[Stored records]
==*==
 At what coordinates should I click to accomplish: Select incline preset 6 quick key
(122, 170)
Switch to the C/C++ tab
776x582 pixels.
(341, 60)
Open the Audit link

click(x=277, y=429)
==*==
__WHAT THE EXERCISE ASKS__. Exactly as written above, reproduce all of the entries.

__EXERCISE SOLUTION__.
 At what coordinates should I click to accomplish: Select incline preset 6 quick key
(122, 170)
Switch to the C/C++ tab
776x582 pixels.
(341, 60)
Open the Audit link

click(x=277, y=429)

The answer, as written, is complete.